Dans notre société occidentale du 21ème siècle, nous sommes biberonnés à cette illusion qu’en marchant droit, en redressant la tête coûte que coûte, en avançant sur le fil de nos projections, nous parviendrons à l’objectif.

Et ça fonctionne parfois. Ça fonctionne notamment tant que tout est sous contrôle parce que prévisible. Tant qu’aucun grain de sable ne vient gripper la machine. Et qu’aucune surprise ne s’amuse à déjouer les pronostics.

Présenter la marche vers l’avenir ainsi, c’est reconnaître d’emblée que pour les chrétiennes et les chrétiens, une telle marche forcée ne peut pas être de mise. Parce que Dieu est l’anticonformisme incarné et que Jésus nous montre l’exemple d’un homme qui n’a cessé de semer l’imprévisible.

Si sa vie n’avait pas comporté son lot d’improbabilités, qui sait si nous serions là ?

D’ailleurs, petite parenthèse, dans la pensée juive, l’avenir n’est pas devant nous, mais derrière nous. Devant nous, il y a ce que l’on voit de nos vies parce qu’on le connaît ; c’est donc le passé. L’avenir, inconnu, est dans notre dos. On ne le voit pas… Fin de la parenthèse.

Jésus donc sème l’imprévisible. Il n’arrête pas de nous ouvrir à la surprise, à l’inattendu. Comme ce jour où il se promène le long de la mer de Galilée et où il voit successivement Simon appelé Pierre et son frère André, puis Jacques et Jean, fils de Zébédée.
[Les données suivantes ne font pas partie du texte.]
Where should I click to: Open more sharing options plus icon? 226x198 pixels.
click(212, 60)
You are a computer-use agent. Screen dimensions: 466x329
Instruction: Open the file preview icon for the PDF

Leur avenir était tout tracé. Sans risque de surprise.

Ils étaient pêcheurs comme leur père avant eux et probablement leur grand-père aussi. Ce qui somme toute est parfaitement raisonnable quand on habite au bord d’un lac.

Au moment où Jésus les aperçoit, chacun regardait droit devant lui. Les uns pour jeter les filets à l’eau, les autres pour les réparer. Et, dans ces gestes, se disait l’essentiel de leurs vies.

Chacun vaquait à ses occupations, à ses obligations. Naturellement. En répétant des gestes mille fois refaits. Vous savez, ces gestes que l’on a tellement répétés qu’on peut les faire tout en laissant son esprit vagabonder.

Or voilà qu’en passant par là et en les interpelant, Jésus les contraint à se retourner. Il les sort de leur quotidien, de leur rêverie.

Physiquement, géographiquement, Jésus arrive en étant dans leur dos, dans angle mort, c’est paradoxalement pour les éveiller à la vie.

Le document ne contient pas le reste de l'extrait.